+++ Exercise material +++

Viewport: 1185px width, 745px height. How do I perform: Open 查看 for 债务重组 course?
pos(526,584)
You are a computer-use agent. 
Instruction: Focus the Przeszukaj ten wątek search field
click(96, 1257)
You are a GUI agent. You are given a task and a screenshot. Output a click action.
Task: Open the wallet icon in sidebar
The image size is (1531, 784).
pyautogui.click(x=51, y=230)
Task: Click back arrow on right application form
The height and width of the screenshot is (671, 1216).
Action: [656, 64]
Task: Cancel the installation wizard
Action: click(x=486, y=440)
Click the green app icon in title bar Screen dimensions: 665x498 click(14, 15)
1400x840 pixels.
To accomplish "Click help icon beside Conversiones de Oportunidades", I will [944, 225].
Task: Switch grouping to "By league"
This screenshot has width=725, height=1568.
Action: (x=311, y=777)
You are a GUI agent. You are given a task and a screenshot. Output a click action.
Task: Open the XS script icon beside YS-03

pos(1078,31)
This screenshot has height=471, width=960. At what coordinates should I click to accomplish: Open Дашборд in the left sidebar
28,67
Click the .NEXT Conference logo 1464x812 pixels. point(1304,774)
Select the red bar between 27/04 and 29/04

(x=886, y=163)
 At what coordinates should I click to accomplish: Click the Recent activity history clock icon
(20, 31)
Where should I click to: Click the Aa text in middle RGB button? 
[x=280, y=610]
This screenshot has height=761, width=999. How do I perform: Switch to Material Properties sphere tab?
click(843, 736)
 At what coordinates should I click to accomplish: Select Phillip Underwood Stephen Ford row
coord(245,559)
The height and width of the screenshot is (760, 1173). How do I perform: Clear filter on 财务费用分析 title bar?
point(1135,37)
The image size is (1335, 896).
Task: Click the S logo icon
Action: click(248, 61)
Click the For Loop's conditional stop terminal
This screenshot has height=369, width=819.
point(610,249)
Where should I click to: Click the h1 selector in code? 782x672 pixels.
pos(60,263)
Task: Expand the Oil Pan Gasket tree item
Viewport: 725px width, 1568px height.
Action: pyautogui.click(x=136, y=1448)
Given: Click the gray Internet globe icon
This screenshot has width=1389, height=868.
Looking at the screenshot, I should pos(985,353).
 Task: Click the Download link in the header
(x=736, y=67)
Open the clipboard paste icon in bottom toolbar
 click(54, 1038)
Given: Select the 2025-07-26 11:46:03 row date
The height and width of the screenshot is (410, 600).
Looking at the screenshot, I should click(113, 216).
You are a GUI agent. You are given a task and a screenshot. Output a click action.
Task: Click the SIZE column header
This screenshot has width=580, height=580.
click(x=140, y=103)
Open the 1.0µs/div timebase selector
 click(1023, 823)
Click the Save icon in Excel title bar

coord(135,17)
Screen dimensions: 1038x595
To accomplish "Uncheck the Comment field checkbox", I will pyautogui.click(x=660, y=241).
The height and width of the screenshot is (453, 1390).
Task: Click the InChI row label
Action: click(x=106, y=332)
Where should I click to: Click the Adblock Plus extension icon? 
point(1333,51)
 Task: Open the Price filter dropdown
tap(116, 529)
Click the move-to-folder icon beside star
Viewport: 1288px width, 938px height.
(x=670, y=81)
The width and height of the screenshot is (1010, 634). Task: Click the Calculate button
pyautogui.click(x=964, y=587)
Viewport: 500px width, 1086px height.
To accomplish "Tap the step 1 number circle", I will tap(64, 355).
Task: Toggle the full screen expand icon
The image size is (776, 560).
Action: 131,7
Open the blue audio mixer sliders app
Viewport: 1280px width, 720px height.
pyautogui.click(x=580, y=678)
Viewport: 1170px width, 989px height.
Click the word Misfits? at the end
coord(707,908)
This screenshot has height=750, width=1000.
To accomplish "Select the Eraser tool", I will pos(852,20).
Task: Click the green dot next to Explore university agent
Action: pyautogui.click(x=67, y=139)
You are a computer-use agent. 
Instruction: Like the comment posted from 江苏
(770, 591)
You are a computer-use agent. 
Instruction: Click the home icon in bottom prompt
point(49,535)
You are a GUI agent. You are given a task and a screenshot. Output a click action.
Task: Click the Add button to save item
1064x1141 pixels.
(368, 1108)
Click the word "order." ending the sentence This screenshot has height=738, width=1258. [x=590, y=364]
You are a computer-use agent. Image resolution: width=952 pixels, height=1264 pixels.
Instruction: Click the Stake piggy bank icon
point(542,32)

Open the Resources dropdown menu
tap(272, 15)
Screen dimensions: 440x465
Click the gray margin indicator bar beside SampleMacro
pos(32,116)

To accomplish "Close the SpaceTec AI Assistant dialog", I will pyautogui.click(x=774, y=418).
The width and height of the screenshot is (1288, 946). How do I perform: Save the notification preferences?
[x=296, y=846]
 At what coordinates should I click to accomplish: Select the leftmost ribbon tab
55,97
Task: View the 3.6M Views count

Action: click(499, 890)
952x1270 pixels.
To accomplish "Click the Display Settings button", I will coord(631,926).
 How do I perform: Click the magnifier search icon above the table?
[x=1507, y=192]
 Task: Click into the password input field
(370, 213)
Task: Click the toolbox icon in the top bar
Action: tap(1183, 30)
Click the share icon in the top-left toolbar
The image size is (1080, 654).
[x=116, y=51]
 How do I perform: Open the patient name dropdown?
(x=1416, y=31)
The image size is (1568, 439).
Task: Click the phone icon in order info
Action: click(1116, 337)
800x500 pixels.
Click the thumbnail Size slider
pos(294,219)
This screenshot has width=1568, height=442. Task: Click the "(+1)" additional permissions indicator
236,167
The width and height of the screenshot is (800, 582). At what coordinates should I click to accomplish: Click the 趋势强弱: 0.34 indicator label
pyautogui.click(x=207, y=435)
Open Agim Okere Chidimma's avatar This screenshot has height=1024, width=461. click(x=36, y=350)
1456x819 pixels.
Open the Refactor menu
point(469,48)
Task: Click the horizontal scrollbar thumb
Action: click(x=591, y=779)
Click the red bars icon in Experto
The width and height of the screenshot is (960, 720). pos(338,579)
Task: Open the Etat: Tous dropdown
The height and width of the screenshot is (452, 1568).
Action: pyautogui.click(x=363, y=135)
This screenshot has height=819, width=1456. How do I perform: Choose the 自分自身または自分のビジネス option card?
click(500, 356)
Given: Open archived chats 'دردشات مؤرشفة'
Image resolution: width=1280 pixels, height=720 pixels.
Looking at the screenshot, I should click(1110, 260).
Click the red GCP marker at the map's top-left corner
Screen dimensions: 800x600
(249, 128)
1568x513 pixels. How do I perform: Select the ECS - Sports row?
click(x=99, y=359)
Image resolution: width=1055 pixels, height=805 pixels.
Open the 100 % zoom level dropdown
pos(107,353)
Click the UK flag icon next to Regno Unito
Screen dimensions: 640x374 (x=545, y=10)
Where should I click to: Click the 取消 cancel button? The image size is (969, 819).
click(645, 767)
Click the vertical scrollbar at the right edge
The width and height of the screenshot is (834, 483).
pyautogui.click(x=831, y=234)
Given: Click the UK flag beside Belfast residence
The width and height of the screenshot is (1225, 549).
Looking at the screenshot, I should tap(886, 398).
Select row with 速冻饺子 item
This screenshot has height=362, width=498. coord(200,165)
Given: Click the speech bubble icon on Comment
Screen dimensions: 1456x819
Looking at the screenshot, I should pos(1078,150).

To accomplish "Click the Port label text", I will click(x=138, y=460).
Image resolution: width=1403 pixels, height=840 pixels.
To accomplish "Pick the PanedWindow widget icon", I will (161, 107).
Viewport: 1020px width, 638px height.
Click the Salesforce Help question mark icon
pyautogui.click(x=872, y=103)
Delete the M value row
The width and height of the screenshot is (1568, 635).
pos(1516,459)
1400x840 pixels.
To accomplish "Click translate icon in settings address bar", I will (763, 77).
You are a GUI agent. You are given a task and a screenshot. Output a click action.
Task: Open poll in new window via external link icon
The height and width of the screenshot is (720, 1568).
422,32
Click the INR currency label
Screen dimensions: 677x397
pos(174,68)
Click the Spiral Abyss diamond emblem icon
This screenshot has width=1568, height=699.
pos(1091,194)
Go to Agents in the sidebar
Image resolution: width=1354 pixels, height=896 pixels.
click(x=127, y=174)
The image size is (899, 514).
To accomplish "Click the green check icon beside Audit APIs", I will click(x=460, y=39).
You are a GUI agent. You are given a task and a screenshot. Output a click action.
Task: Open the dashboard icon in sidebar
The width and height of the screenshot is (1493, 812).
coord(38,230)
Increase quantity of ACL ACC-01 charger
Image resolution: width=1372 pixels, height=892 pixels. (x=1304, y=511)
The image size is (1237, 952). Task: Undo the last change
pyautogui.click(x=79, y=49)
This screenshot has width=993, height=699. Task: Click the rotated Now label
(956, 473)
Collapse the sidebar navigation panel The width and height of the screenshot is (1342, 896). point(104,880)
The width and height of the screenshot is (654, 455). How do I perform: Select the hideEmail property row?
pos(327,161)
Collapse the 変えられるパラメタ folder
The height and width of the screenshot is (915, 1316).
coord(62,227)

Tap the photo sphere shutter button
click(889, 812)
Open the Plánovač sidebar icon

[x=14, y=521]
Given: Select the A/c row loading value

+++

**Directions**
Give the part of the data that opens with the line containing "How do I perform: Click" and closes with the line containing "Looking at the screenshot, I should tap(886, 398)." as a Markdown table with the columns Row and Line, numbering each row and skipping blank lines.

**Full answer**
| Row | Line |
|---|---|
| 1 |  How do I perform: Click the magnifier search icon above the table? |
| 2 | [x=1507, y=192] |
| 3 |  Task: Click into the password input field |
| 4 | (370, 213) |
| 5 | Task: Click the toolbox icon in the top bar |
| 6 | Action: tap(1183, 30) |
| 7 | Click the share icon in the top-left toolbar |
| 8 | The image size is (1080, 654). |
| 9 | [x=116, y=51] |
| 10 |  How do I perform: Open the patient name dropdown? |
| 11 | (x=1416, y=31) |
| 12 | The image size is (1568, 439). |
| 13 | Task: Click the phone icon in order info |
| 14 | Action: click(1116, 337) |
| 15 | 800x500 pixels. |
| 16 | Click the thumbnail Size slider |
| 17 | pos(294,219) |
| 18 | This screenshot has width=1568, height=442. Task: Click the "(+1)" additional permissions indicator |
| 19 | 236,167 |
| 20 | The width and height of the screenshot is (800, 582). At what coordinates should I click to accomplish: Click the 趋势强弱: 0.34 indicator label |
| 21 | pyautogui.click(x=207, y=435) |
| 22 | Open Agim Okere Chidimma's avatar This screenshot has height=1024, width=461. click(x=36, y=350) |
| 23 | 1456x819 pixels. |
| 24 | Open the Refactor menu |
| 25 | point(469,48) |
| 26 | Task: Click the horizontal scrollbar thumb |
| 27 | Action: click(x=591, y=779) |
| 28 | Click the red bars icon in Experto |
| 29 | The width and height of the screenshot is (960, 720). pos(338,579) |
| 30 | Task: Open the Etat: Tous dropdown |
| 31 | The height and width of the screenshot is (452, 1568). |
| 32 | Action: pyautogui.click(x=363, y=135) |
| 33 | This screenshot has height=819, width=1456. How do I perform: Choose the 自分自身または自分のビジネス option card? |
| 34 | click(500, 356) |
| 35 | Given: Open archived chats 'دردشات مؤرشفة' |
| 36 | Image resolution: width=1280 pixels, height=720 pixels. |
| 37 | Looking at the screenshot, I should click(1110, 260). |
| 38 | Click the red GCP marker at the map's top-left corner |
| 39 | Screen dimensions: 800x600 |
| 40 | (249, 128) |
| 41 | 1568x513 pixels. How do I perform: Select the ECS - Sports row? |
| 42 | click(x=99, y=359) |
| 43 | Image resolution: width=1055 pixels, height=805 pixels. |
| 44 | Open the 100 % zoom level dropdown |
| 45 | pos(107,353) |
| 46 | Click the UK flag icon next to Regno Unito |
| 47 | Screen dimensions: 640x374 (x=545, y=10) |
| 48 | Where should I click to: Click the 取消 cancel button? The image size is (969, 819). |
| 49 | click(645, 767) |
| 50 | Click the vertical scrollbar at the right edge |
| 51 | The width and height of the screenshot is (834, 483). |
| 52 | pyautogui.click(x=831, y=234) |
| 53 | Given: Click the UK flag beside Belfast residence |
| 54 | The width and height of the screenshot is (1225, 549). |
| 55 | Looking at the screenshot, I should tap(886, 398). |